I had come to the conclusion. I had nothing more to say. I had looked in the cupboard and found it was bare. I had known in my bones it was over. I had reached the end of my tether. I had dug until I'd hit rock bottom. I had gone past the point of no return. I had come to the end of the line.
But at the end of the line, when the train stopped, like everybody else I got off and walked back along the platform to the exit. I scrabbled in my pocket for the ticket, fed the ticket into the slot in the machine. The machine snatched it with what felt like volition but what was really only automation, then opened its padded gates for me and shut them behind me. Then I walked out past the taxis, across the dismal car park and up the pedestrian bridge.
From here I could see the empty train, the same train we'd all just been on, as it shunted from the platform to wherever the empty trains go.

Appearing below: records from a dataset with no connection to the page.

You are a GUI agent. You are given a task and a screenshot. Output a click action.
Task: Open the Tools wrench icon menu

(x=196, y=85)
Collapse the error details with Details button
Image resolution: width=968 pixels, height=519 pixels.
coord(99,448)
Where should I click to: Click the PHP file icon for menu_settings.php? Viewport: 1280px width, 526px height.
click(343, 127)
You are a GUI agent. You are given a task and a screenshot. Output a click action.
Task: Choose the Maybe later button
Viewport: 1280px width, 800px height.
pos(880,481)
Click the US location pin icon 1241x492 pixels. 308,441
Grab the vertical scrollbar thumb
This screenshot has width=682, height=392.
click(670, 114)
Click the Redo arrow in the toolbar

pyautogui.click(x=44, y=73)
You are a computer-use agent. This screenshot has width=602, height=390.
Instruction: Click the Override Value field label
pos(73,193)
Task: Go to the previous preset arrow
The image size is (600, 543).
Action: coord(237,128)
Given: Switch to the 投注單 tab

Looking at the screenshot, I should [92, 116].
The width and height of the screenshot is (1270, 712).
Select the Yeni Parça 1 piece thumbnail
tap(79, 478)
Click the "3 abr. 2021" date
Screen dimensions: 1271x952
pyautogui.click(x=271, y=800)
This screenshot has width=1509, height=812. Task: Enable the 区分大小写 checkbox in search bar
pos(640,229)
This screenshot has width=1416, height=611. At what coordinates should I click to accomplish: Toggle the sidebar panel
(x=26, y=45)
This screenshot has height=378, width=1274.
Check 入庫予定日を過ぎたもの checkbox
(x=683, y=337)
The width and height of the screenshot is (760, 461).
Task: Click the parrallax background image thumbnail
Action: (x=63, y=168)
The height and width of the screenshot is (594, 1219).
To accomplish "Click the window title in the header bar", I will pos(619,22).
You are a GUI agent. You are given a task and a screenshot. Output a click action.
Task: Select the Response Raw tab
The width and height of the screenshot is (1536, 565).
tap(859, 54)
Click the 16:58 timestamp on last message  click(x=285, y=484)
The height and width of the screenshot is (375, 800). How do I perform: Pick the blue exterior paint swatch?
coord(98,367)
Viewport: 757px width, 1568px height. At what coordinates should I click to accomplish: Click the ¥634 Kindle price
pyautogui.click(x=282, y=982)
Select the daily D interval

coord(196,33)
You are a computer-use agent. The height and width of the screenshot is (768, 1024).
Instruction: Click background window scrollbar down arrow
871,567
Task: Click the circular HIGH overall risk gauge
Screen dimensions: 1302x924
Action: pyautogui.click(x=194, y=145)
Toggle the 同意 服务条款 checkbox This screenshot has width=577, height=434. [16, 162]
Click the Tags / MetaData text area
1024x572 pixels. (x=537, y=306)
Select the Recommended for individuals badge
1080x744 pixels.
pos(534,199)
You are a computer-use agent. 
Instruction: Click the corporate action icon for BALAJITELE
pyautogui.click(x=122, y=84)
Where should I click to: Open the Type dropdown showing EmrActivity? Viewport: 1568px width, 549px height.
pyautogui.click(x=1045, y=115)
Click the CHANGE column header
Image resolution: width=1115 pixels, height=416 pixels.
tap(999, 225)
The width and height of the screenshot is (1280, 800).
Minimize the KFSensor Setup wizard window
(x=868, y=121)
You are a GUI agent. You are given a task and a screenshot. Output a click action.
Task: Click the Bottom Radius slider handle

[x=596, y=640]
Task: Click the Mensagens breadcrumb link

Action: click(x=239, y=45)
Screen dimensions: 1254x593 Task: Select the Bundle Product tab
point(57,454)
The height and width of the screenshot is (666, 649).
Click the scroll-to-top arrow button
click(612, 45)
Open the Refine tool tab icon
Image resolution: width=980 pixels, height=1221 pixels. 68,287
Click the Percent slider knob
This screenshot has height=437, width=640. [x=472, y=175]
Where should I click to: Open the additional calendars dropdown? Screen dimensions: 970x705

From this angle I could see into the carriages, in fact I could see right into the carriage I'd just travelled to the end of the line in.
The carriage had been packed, all the seats taken ten minutes before the train left and the train still filling with people until the moment before its doors closed on us; the journey had been an exercise in aloofness, with people who didn't know each other swaying towards then carefully away from each other in the aisles, people trying to not sway into each other in the doorways, people towering above the rather buxom woman in the wheelchair, reading the magazine. She'd been there in the special wheelchair-designated place when I boarded the train. Somehow the swaying standing people were worse above her head, I thought, than they were above the heads of people just sitting ordinarily in the train seats; somehow it was the last word in rudeness, that the edge of one man's open jacket kept brushing against the back of her head.
That's how I knew, from up here on the slant of the bridge, that this train below was the same train I'd just been on, and that's how I could spot exactly the carriage I'd been on, because that woman in the wheelchair who'd been in the same carriage as me was still there on that empty train, I could see from here that she was leaning forward in her chair and beating on the train door with her fist. I could see she was yelling. I knew she was making a lot of noise and I knew I couldn't hear any of it.
I watched the silent beat of her. Then the train slid out of view.
The driver will find her, I thought. Surely they check to make sure their trains are empty. Surely people must fall asleep or be caught on trains like that all the time. Probably she has a mobile and has called people and let them know. It’s even possible that she wants to be on that train, that she's meant to be on it, there, alone.